EXTRACTED ENTRIES
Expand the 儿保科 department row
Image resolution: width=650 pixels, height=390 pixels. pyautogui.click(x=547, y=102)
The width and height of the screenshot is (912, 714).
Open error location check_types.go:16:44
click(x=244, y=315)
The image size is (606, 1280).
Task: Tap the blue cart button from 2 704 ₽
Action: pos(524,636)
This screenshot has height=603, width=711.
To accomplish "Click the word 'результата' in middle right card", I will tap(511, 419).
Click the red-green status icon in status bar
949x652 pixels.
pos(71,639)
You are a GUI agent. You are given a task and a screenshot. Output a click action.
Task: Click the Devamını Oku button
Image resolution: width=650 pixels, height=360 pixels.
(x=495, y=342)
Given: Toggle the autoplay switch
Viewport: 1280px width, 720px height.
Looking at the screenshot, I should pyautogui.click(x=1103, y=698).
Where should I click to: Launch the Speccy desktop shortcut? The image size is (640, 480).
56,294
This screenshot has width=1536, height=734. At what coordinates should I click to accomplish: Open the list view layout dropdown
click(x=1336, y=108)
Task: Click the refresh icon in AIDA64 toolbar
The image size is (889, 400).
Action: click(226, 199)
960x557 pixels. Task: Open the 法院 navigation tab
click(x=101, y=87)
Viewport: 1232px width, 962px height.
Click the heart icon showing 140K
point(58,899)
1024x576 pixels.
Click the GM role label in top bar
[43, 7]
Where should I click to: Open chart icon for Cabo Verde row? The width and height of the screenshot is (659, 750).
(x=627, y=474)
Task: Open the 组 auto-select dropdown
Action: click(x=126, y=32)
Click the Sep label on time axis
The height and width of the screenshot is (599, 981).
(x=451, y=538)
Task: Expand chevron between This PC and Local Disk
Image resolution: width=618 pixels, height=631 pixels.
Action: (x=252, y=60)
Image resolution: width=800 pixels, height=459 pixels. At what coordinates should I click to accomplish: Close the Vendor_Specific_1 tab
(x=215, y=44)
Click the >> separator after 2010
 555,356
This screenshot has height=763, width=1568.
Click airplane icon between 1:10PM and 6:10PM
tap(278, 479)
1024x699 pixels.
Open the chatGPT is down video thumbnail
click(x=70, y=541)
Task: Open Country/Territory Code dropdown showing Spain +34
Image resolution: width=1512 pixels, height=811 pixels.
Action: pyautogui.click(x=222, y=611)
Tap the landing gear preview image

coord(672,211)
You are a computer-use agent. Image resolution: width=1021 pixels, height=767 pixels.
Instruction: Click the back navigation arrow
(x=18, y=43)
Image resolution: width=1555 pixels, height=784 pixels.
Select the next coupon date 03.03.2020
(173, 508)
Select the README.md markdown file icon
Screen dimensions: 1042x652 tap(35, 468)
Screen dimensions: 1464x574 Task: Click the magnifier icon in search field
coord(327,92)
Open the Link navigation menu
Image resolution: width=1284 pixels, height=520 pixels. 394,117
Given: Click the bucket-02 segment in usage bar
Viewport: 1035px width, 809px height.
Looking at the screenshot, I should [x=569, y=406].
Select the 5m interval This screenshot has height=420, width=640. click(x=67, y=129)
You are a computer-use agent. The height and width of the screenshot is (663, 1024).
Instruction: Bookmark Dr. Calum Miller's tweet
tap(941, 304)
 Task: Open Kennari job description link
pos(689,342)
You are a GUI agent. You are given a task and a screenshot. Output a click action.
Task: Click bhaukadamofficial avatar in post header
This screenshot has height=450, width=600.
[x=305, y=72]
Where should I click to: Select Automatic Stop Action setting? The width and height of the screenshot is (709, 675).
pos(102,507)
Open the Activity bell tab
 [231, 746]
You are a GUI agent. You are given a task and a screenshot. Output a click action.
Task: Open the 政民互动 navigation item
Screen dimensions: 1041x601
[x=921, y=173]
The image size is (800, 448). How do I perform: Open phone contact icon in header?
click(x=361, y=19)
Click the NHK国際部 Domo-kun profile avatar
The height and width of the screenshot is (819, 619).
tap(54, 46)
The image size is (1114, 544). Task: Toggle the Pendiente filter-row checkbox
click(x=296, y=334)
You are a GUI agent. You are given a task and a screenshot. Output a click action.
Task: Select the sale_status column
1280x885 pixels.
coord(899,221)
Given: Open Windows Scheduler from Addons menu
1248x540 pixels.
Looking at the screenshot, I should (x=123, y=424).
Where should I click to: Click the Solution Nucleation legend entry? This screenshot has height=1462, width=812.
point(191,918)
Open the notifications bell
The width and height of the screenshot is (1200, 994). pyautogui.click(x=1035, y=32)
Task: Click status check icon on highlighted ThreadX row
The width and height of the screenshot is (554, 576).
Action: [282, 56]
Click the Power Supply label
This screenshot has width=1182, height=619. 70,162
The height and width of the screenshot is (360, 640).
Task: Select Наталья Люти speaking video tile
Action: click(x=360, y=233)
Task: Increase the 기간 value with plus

WHAT TO PRODUCE
From the first line through the last, give the data above again exactly.

RESULT BELOW
Expand the 儿保科 department row
Image resolution: width=650 pixels, height=390 pixels. pyautogui.click(x=547, y=102)
The width and height of the screenshot is (912, 714).
Open error location check_types.go:16:44
click(x=244, y=315)
The image size is (606, 1280).
Task: Tap the blue cart button from 2 704 ₽
Action: pos(524,636)
This screenshot has height=603, width=711.
To accomplish "Click the word 'результата' in middle right card", I will tap(511, 419).
Click the red-green status icon in status bar
949x652 pixels.
pos(71,639)
You are a GUI agent. You are given a task and a screenshot. Output a click action.
Task: Click the Devamını Oku button
Image resolution: width=650 pixels, height=360 pixels.
(x=495, y=342)
Given: Toggle the autoplay switch
Viewport: 1280px width, 720px height.
Looking at the screenshot, I should pyautogui.click(x=1103, y=698).
Where should I click to: Launch the Speccy desktop shortcut? The image size is (640, 480).
56,294
This screenshot has width=1536, height=734. At what coordinates should I click to accomplish: Open the list view layout dropdown
click(x=1336, y=108)
Task: Click the refresh icon in AIDA64 toolbar
The image size is (889, 400).
Action: click(226, 199)
960x557 pixels. Task: Open the 法院 navigation tab
click(x=101, y=87)
Viewport: 1232px width, 962px height.
Click the heart icon showing 140K
point(58,899)
1024x576 pixels.
Click the GM role label in top bar
[43, 7]
Where should I click to: Open chart icon for Cabo Verde row? The width and height of the screenshot is (659, 750).
(x=627, y=474)
Task: Open the 组 auto-select dropdown
Action: click(x=126, y=32)
Click the Sep label on time axis
The height and width of the screenshot is (599, 981).
(x=451, y=538)
Task: Expand chevron between This PC and Local Disk
Image resolution: width=618 pixels, height=631 pixels.
Action: (x=252, y=60)
Image resolution: width=800 pixels, height=459 pixels. At what coordinates should I click to accomplish: Close the Vendor_Specific_1 tab
(x=215, y=44)
Click the >> separator after 2010
 555,356
This screenshot has height=763, width=1568.
Click airplane icon between 1:10PM and 6:10PM
tap(278, 479)
1024x699 pixels.
Open the chatGPT is down video thumbnail
click(x=70, y=541)
Task: Open Country/Territory Code dropdown showing Spain +34
Image resolution: width=1512 pixels, height=811 pixels.
Action: pyautogui.click(x=222, y=611)
Tap the landing gear preview image

coord(672,211)
You are a computer-use agent. Image resolution: width=1021 pixels, height=767 pixels.
Instruction: Click the back navigation arrow
(x=18, y=43)
Image resolution: width=1555 pixels, height=784 pixels.
Select the next coupon date 03.03.2020
(173, 508)
Select the README.md markdown file icon
Screen dimensions: 1042x652 tap(35, 468)
Screen dimensions: 1464x574 Task: Click the magnifier icon in search field
coord(327,92)
Open the Link navigation menu
Image resolution: width=1284 pixels, height=520 pixels. 394,117
Given: Click the bucket-02 segment in usage bar
Viewport: 1035px width, 809px height.
Looking at the screenshot, I should [x=569, y=406].
Select the 5m interval This screenshot has height=420, width=640. click(x=67, y=129)
You are a computer-use agent. The height and width of the screenshot is (663, 1024).
Instruction: Bookmark Dr. Calum Miller's tweet
tap(941, 304)
 Task: Open Kennari job description link
pos(689,342)
You are a GUI agent. You are given a task and a screenshot. Output a click action.
Task: Click bhaukadamofficial avatar in post header
This screenshot has height=450, width=600.
[x=305, y=72]
Where should I click to: Select Automatic Stop Action setting? The width and height of the screenshot is (709, 675).
pos(102,507)
Open the Activity bell tab
 [231, 746]
You are a GUI agent. You are given a task and a screenshot. Output a click action.
Task: Open the 政民互动 navigation item
Screen dimensions: 1041x601
[x=921, y=173]
The image size is (800, 448). How do I perform: Open phone contact icon in header?
click(x=361, y=19)
Click the NHK国際部 Domo-kun profile avatar
The height and width of the screenshot is (819, 619).
tap(54, 46)
The image size is (1114, 544). Task: Toggle the Pendiente filter-row checkbox
click(x=296, y=334)
You are a GUI agent. You are given a task and a screenshot. Output a click action.
Task: Select the sale_status column
1280x885 pixels.
coord(899,221)
Given: Open Windows Scheduler from Addons menu
1248x540 pixels.
Looking at the screenshot, I should (x=123, y=424).
Where should I click to: Click the Solution Nucleation legend entry? This screenshot has height=1462, width=812.
point(191,918)
Open the notifications bell
The width and height of the screenshot is (1200, 994). pyautogui.click(x=1035, y=32)
Task: Click status check icon on highlighted ThreadX row
The width and height of the screenshot is (554, 576).
Action: [282, 56]
Click the Power Supply label
This screenshot has width=1182, height=619. 70,162
The height and width of the screenshot is (360, 640).
Task: Select Наталья Люти speaking video tile
Action: click(x=360, y=233)
Task: Increase the 기간 value with plus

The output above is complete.